(begin)
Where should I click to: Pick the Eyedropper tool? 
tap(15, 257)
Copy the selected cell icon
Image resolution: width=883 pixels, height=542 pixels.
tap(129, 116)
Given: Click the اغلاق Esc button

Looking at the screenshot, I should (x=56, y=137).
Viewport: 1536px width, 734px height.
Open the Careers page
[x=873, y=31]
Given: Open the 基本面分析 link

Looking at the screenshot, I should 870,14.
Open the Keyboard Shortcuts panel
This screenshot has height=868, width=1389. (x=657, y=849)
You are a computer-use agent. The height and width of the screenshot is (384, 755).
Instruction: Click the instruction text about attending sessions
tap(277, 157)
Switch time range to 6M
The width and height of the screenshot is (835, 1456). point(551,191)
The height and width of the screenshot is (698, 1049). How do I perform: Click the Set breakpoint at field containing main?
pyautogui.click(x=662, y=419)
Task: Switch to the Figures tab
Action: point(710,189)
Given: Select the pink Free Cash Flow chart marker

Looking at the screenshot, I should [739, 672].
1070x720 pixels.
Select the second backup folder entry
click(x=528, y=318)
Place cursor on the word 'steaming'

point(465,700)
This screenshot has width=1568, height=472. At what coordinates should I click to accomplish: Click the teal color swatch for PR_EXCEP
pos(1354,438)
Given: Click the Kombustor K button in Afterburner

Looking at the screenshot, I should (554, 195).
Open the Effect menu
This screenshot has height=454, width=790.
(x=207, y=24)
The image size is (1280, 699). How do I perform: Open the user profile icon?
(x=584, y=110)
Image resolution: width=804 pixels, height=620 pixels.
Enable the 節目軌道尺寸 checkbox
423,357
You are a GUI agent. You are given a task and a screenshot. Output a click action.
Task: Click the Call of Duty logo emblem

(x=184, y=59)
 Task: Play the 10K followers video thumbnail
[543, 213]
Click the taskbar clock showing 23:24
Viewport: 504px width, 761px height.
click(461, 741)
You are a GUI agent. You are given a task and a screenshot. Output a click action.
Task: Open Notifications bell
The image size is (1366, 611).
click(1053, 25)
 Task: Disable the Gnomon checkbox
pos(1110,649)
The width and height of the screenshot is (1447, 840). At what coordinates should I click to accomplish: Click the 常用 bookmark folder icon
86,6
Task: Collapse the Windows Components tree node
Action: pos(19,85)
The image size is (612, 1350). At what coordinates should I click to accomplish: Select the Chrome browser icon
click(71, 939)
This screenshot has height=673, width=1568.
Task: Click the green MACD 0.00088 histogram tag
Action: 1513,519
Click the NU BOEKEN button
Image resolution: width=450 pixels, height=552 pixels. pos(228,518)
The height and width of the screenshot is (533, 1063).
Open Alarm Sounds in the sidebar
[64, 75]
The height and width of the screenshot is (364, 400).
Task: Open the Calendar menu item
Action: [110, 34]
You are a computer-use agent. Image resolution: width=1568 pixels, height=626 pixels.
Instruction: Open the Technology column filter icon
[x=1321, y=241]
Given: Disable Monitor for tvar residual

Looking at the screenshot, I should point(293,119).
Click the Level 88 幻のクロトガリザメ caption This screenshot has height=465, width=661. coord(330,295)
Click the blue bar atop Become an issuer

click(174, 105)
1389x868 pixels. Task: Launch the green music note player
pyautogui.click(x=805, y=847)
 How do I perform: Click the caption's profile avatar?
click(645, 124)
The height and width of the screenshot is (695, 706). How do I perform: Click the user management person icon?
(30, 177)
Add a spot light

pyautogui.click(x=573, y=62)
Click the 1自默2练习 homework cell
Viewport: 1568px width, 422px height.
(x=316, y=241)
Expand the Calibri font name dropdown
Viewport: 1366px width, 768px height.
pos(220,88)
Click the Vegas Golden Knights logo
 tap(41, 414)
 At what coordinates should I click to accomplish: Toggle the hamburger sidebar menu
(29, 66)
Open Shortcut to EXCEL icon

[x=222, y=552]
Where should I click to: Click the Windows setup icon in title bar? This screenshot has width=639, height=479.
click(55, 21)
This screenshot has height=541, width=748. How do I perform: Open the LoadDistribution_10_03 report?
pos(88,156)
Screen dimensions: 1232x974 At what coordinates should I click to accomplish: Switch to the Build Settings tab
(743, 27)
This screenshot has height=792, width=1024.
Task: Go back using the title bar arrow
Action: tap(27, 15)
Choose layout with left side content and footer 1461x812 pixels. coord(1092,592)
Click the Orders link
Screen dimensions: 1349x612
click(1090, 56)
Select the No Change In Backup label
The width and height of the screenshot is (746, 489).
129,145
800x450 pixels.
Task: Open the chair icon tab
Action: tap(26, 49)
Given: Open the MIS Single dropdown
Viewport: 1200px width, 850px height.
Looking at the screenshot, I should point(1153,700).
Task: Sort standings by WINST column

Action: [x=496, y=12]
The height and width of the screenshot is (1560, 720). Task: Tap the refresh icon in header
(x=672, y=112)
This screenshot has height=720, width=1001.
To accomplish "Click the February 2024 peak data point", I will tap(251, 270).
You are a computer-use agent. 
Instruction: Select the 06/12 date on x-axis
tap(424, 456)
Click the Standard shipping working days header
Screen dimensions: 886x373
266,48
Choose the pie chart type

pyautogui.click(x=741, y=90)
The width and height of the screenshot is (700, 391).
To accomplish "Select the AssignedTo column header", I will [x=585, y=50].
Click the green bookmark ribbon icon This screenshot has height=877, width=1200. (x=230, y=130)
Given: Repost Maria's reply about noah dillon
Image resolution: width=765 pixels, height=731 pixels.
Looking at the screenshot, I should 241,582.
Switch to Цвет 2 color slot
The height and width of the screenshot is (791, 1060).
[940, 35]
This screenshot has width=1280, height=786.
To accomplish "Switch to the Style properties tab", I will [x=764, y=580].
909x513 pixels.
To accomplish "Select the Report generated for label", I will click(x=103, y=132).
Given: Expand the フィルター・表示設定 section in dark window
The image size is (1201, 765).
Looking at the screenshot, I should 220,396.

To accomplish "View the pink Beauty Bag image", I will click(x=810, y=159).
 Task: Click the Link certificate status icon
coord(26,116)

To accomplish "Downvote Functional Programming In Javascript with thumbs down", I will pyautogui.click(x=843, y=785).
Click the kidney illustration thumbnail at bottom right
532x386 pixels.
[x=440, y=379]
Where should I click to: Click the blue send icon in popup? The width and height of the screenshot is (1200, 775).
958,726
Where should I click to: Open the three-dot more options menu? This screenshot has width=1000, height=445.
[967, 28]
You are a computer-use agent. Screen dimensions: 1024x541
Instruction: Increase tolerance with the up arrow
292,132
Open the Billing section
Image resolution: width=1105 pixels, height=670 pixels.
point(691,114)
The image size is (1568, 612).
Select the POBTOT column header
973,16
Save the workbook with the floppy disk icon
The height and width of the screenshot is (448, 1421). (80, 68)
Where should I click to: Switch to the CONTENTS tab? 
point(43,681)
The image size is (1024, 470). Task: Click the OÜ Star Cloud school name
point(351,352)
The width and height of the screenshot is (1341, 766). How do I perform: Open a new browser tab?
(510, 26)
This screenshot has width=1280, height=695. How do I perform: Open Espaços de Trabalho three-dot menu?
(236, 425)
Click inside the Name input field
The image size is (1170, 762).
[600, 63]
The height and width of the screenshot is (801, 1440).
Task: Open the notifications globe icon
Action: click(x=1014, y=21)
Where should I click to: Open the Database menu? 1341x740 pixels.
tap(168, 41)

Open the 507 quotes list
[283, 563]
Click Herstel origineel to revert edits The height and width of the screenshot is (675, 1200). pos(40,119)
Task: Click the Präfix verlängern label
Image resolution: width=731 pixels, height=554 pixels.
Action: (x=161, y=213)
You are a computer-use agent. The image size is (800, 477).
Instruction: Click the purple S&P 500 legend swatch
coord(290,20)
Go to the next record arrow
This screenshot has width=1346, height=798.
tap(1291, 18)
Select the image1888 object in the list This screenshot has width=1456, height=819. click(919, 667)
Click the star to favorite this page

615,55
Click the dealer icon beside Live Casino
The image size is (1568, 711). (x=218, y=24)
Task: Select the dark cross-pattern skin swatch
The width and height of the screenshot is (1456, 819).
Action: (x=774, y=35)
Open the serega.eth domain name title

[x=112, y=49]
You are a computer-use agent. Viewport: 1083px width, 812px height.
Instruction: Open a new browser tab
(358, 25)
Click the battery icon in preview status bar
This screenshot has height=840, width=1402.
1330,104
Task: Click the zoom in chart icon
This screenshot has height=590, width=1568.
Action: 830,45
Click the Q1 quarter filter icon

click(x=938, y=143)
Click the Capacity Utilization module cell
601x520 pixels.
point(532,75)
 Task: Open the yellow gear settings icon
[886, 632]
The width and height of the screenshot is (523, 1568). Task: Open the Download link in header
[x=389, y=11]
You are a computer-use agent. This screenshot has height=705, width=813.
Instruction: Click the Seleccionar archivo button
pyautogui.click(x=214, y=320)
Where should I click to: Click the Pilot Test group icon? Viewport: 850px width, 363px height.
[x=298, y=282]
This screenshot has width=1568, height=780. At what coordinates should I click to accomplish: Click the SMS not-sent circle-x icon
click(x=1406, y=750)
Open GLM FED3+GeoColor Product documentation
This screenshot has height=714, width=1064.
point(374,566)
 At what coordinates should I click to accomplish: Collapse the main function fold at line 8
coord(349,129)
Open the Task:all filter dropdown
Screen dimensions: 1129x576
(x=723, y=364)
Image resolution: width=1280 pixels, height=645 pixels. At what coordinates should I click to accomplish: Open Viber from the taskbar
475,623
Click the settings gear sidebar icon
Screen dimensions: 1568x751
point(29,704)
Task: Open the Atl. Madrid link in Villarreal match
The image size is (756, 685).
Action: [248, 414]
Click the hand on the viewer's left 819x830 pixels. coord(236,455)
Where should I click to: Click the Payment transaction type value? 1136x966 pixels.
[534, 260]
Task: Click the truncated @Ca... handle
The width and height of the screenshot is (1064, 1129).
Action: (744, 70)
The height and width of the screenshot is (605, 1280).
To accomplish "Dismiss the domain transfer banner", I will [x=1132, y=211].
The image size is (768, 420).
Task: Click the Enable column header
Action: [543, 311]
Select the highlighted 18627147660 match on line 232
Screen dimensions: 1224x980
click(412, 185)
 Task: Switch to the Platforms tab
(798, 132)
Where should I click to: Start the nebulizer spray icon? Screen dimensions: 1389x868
(end)
→ **What you are asked to do**
Copy out the lines of the data verbatim, beginning at the line that contains "Click the Q1 quarter filter icon" and stopping after the line that contains "click(412, 185)".

→ **Answer to this problem**
Click the Q1 quarter filter icon

click(x=938, y=143)
Click the Capacity Utilization module cell
601x520 pixels.
point(532,75)
 Task: Open the yellow gear settings icon
[886, 632]
The width and height of the screenshot is (523, 1568). Task: Open the Download link in header
[x=389, y=11]
You are a computer-use agent. This screenshot has height=705, width=813.
Instruction: Click the Seleccionar archivo button
pyautogui.click(x=214, y=320)
Where should I click to: Click the Pilot Test group icon? Viewport: 850px width, 363px height.
[x=298, y=282]
This screenshot has width=1568, height=780. At what coordinates should I click to accomplish: Click the SMS not-sent circle-x icon
click(x=1406, y=750)
Open GLM FED3+GeoColor Product documentation
This screenshot has height=714, width=1064.
point(374,566)
 At what coordinates should I click to accomplish: Collapse the main function fold at line 8
coord(349,129)
Open the Task:all filter dropdown
Screen dimensions: 1129x576
(x=723, y=364)
Image resolution: width=1280 pixels, height=645 pixels. At what coordinates should I click to accomplish: Open Viber from the taskbar
475,623
Click the settings gear sidebar icon
Screen dimensions: 1568x751
point(29,704)
Task: Open the Atl. Madrid link in Villarreal match
The image size is (756, 685).
Action: [248, 414]
Click the hand on the viewer's left 819x830 pixels. coord(236,455)
Where should I click to: Click the Payment transaction type value? 1136x966 pixels.
[534, 260]
Task: Click the truncated @Ca... handle
The width and height of the screenshot is (1064, 1129).
Action: (744, 70)
The height and width of the screenshot is (605, 1280).
To accomplish "Dismiss the domain transfer banner", I will [x=1132, y=211].
The image size is (768, 420).
Task: Click the Enable column header
Action: [543, 311]
Select the highlighted 18627147660 match on line 232
Screen dimensions: 1224x980
click(412, 185)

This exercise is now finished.